=== INFORMATION SUPPLIED ===
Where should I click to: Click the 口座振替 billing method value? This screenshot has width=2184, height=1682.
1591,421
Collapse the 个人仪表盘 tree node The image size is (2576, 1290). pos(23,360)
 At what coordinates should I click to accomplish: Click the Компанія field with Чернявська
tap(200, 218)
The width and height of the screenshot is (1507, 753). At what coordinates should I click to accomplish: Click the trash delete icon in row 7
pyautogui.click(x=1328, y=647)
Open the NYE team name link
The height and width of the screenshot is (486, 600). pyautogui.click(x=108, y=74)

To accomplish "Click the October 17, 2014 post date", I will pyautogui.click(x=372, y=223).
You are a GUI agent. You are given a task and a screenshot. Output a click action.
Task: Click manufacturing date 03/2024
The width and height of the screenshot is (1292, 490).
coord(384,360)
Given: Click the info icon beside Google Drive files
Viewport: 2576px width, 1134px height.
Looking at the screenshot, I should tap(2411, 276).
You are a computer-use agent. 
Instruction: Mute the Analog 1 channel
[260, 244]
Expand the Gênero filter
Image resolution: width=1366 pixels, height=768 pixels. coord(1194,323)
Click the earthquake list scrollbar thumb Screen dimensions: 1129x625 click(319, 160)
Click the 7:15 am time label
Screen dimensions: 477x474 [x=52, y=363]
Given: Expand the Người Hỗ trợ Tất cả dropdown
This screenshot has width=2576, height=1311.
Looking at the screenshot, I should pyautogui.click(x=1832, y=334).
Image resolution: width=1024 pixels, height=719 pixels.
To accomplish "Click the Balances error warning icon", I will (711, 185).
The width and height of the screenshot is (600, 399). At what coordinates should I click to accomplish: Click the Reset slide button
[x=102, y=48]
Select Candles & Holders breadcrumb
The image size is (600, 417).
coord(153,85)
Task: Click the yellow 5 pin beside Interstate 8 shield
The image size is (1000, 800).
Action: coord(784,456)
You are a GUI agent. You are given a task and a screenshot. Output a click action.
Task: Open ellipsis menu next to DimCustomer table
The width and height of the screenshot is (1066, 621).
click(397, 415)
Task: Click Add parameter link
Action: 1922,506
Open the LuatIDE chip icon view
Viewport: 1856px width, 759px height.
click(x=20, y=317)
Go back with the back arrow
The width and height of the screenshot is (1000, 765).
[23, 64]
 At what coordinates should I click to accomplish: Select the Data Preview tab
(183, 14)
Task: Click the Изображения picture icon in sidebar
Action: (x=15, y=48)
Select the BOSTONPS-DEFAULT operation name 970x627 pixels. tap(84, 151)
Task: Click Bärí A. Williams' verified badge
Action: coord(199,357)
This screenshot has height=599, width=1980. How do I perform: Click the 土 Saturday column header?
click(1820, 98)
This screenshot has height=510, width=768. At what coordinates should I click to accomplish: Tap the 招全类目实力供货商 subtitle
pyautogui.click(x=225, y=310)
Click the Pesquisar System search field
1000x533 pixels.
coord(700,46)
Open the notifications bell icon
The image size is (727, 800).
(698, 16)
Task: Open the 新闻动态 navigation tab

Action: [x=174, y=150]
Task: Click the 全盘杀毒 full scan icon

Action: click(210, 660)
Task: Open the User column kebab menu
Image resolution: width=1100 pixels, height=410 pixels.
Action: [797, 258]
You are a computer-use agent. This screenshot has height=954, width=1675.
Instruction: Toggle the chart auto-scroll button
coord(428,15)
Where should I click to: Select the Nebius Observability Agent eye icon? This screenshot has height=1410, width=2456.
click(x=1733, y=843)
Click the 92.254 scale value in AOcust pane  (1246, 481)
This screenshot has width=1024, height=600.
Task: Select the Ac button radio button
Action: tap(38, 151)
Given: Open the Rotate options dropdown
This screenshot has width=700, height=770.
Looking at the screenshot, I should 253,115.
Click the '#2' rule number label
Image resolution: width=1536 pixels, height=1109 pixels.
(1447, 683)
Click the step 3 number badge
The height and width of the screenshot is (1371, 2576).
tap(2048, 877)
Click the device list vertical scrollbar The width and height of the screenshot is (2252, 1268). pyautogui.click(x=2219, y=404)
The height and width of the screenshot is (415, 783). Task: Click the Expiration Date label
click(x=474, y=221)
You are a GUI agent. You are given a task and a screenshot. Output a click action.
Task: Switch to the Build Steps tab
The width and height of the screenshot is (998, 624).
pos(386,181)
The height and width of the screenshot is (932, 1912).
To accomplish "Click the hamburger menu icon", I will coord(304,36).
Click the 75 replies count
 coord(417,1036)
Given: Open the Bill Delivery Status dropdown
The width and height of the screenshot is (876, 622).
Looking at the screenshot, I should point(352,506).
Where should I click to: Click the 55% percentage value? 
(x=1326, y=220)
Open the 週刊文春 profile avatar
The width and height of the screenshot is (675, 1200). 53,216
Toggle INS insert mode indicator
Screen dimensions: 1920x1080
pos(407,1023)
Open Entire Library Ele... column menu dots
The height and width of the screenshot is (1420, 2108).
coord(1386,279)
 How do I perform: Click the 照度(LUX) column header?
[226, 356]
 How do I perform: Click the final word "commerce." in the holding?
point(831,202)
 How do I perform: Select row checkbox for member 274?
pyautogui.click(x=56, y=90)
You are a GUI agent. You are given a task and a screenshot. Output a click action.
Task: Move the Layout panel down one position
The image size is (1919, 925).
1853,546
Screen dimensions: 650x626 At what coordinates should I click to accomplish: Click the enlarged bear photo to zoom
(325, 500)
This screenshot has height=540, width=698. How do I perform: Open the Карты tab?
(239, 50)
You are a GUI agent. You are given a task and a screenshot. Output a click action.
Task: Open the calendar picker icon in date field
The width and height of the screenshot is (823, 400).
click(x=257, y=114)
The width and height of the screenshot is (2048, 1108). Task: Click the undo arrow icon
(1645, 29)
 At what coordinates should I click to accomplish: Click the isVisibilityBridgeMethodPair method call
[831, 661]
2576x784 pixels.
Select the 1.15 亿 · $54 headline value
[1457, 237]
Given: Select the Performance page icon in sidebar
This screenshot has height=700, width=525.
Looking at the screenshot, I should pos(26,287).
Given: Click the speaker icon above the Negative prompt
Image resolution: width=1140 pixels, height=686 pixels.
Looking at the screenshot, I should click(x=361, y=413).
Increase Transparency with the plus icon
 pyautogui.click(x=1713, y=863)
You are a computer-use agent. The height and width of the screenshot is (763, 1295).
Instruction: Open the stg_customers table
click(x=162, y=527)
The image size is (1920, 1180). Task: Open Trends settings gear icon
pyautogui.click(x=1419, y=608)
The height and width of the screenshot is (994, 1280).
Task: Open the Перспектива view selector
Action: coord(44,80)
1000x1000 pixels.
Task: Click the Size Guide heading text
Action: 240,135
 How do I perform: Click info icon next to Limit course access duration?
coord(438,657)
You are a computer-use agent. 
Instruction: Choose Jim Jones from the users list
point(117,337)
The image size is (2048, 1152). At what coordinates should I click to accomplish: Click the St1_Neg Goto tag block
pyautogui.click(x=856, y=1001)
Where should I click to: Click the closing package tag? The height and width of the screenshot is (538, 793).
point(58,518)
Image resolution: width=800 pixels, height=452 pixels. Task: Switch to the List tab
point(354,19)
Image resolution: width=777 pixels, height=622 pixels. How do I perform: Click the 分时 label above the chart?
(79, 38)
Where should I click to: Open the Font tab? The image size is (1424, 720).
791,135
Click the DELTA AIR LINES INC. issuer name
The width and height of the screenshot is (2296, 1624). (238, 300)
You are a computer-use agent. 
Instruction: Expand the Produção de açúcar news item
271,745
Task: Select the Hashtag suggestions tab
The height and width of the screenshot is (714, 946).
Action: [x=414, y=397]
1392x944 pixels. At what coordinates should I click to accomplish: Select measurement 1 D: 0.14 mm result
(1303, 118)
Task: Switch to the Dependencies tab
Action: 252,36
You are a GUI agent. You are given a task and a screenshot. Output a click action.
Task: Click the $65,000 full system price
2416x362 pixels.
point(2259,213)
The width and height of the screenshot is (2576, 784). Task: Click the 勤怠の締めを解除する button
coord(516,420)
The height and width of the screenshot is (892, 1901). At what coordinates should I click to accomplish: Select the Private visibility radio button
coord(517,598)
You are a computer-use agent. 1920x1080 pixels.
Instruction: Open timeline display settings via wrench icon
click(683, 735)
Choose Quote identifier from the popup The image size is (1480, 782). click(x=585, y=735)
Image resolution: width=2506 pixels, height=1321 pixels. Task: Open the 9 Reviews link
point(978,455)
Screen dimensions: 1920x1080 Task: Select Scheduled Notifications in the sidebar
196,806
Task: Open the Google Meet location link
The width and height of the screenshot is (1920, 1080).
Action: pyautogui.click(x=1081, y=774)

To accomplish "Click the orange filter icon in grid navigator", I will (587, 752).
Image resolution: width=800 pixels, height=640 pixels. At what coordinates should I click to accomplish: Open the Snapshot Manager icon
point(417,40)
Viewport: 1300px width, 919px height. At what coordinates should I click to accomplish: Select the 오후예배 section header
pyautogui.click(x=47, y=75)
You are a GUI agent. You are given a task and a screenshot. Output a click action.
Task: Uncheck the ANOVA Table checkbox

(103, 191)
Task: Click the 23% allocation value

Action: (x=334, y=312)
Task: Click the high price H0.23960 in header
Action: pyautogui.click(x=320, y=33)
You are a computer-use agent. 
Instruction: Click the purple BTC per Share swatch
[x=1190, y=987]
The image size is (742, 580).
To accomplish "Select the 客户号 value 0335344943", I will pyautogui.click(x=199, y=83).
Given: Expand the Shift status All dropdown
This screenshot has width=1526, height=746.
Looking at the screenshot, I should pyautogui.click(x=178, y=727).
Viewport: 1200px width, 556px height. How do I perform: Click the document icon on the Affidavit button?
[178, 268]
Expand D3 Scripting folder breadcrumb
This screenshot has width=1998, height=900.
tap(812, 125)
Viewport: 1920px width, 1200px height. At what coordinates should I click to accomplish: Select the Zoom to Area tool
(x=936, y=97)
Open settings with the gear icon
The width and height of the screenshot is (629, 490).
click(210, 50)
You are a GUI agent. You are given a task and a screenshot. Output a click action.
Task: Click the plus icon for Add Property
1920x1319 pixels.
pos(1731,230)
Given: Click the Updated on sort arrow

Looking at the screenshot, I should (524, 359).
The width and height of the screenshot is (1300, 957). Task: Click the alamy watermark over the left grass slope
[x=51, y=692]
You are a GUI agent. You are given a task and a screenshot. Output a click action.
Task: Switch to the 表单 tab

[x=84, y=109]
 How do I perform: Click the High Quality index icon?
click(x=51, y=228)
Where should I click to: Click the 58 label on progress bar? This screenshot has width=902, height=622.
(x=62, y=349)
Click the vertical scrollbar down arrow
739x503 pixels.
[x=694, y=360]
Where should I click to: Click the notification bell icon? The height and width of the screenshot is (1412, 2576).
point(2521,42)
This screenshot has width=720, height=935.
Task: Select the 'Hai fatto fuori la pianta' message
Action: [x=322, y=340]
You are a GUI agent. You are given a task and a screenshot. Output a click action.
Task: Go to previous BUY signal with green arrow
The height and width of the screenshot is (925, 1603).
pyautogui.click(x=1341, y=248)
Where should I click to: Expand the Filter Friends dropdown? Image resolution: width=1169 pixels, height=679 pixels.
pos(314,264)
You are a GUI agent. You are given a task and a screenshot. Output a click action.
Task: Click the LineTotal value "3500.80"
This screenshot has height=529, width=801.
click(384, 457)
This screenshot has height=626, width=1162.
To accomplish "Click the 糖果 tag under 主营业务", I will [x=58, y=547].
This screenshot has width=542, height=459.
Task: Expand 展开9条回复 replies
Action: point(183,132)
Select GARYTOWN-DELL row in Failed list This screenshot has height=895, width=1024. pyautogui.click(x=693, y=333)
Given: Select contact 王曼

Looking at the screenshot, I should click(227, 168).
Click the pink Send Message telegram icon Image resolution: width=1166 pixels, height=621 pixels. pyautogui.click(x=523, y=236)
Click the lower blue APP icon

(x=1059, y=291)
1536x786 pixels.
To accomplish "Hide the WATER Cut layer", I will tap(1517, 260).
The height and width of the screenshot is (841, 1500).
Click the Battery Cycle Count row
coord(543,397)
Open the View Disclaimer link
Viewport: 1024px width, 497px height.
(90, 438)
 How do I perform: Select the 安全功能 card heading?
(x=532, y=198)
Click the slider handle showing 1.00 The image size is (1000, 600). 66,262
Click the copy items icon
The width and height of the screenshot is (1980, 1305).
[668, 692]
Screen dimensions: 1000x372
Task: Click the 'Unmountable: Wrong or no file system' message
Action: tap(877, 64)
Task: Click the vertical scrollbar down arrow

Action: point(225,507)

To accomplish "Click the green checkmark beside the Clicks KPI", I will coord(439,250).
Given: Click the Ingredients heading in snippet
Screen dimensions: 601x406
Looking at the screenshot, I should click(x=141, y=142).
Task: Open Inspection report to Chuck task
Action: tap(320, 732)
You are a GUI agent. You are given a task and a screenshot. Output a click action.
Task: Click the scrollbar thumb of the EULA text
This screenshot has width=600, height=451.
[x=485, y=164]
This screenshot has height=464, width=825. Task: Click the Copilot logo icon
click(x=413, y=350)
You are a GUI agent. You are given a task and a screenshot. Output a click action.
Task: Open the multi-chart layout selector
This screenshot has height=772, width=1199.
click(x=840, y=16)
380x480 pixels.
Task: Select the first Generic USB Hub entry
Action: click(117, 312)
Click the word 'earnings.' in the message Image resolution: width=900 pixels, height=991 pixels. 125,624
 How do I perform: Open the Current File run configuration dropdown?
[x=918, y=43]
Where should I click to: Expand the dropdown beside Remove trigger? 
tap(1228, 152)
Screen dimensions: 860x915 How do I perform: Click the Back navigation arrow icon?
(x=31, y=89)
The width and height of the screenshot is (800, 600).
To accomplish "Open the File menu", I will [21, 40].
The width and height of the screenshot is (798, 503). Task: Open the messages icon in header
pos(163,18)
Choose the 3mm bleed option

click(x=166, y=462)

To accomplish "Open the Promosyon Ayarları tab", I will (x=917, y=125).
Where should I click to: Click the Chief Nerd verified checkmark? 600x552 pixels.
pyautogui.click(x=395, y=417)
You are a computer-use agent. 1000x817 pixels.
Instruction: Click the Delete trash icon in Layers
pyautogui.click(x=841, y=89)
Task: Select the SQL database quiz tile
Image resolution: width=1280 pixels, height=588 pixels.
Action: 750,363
===
REQUIRED TASK: Copy out every line of the records above, from the line containing "Open the View Disclaimer link" down to the line containing "click(x=413, y=350)", keeping both of those lines.

EXPECTED OUTPUT:
Open the View Disclaimer link
Viewport: 1024px width, 497px height.
(90, 438)
 How do I perform: Select the 安全功能 card heading?
(x=532, y=198)
Click the slider handle showing 1.00 The image size is (1000, 600). 66,262
Click the copy items icon
The width and height of the screenshot is (1980, 1305).
[668, 692]
Screen dimensions: 1000x372
Task: Click the 'Unmountable: Wrong or no file system' message
Action: tap(877, 64)
Task: Click the vertical scrollbar down arrow

Action: point(225,507)

To accomplish "Click the green checkmark beside the Clicks KPI", I will coord(439,250).
Given: Click the Ingredients heading in snippet
Screen dimensions: 601x406
Looking at the screenshot, I should click(x=141, y=142).
Task: Open Inspection report to Chuck task
Action: tap(320, 732)
You are a GUI agent. You are given a task and a screenshot. Output a click action.
Task: Click the scrollbar thumb of the EULA text
This screenshot has width=600, height=451.
[x=485, y=164]
This screenshot has height=464, width=825. Task: Click the Copilot logo icon
click(x=413, y=350)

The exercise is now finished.